Telekommunikations-Verbindungsdaten, wie sie bei der Vorratsdatenspeicherung und von den Geheimdiensten der Welt gesammelt werden, verraten eine Menge über die Bewegungen einer Person, ihre Beziehungen, ihre Arbeit und Hobbies. Dies wurde bereits in mehreren Projekten visualisiert, etwa im Fall von Malte Spitz oder Ton Siedsma. Die Künstlerin und Wissenschaftlerin Mimi Onuoha entwickelte im Rahmen eines einjährigen Fulbright-National Geographic Digital Storytelling Fellowship das Projekt „Pathways“, bei dem einen Monat lang die Verbindungs- und Standortdaten von vier verschiedenen Gruppen in London gesammelt und veranschaulicht wurden: von drei Arbeitskolleg_innen, einem Paar in Fernbeziehung, einer Familie und drei Mitbewohner_innen.
Mimi Onuoha entdeckte so, dass zwei der Kolleg_innen und Mitbewohner_innen deutlich mehr Zeit miteinander verbrachten als mit der dritten Person; sie konnte erkennen, wann das Paar zusammen war; außerdem verrieten die Daten der kleinen Familie bestehend aus Mann, Frau und Großmutter das Geburtsdatum ihres Kindes. Auf der Projektseite kann man sich durch die Daten der Gruppen klicken und so einen Monat ihres Lebens verfolgen.
Mit „Pathways“ will Onuoha die hohe Relevanz der generierten Daten zeigen – „in einer Welt, in der die Gesetze und Konventionen darüber, was unsere Daten bedeuten und wie damit umgegangen werden sollte, noch verhandelt werden“.
Es ist klar, dass unsere Daten das Potenzial haben, mehr zu verraten als wir akzeptieren möchten. Wir haben keine Wahl mehr darüber, ob wir untersuchen wollen was unsere Daten über uns sagen oder nicht – denn wenn wir diese Arbeit nicht erledigen, werden es andere mit weit weniger altruistischen Motiven tun.

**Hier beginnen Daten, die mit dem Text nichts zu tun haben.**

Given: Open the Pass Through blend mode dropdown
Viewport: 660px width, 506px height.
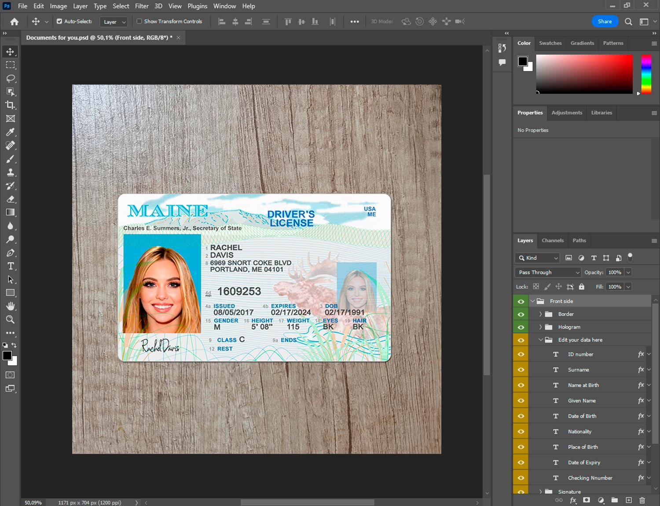Looking at the screenshot, I should point(548,272).
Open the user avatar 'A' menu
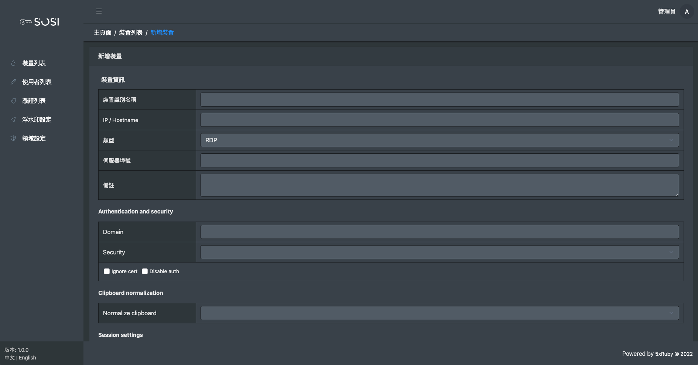This screenshot has height=365, width=698. coord(687,11)
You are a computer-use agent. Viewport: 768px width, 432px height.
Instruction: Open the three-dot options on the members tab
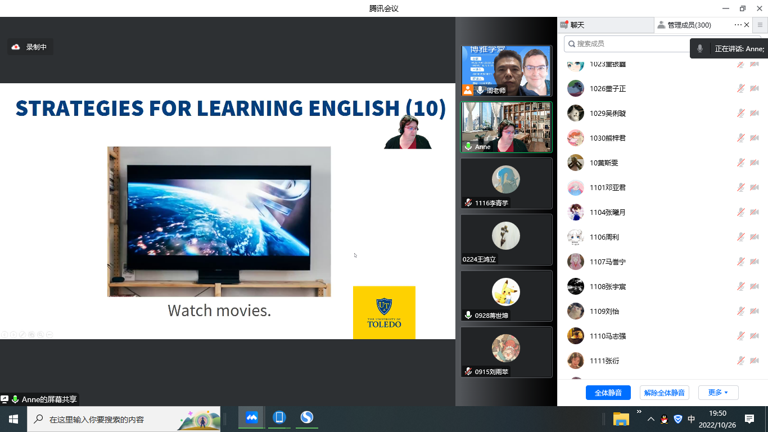point(738,25)
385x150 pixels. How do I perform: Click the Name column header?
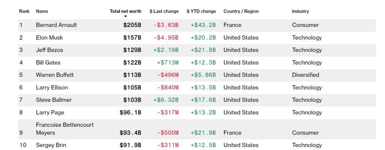(42, 11)
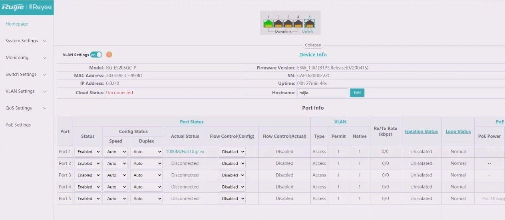Open Port 4 Flow Control config dropdown
The image size is (505, 220).
click(x=232, y=187)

Leider bewegen sich diese Verhandlungen nicht in eine gute Richtung, wie nicht zuletzt die Wiedereinführung der Vorratsdatenspeicherung in Deutschland zeigt. Nichtsdestotrotz tragen Projekte wie „Pathways“ dazu bei, Menschen für die Aussagekraft ihrer Verbindungs- und Standortdaten zu sensibilisieren; und immerhin gibt es einige Maßnahmen für einen gewissen Schutz vor staatlich genehmigter Erfassung und Speicherung.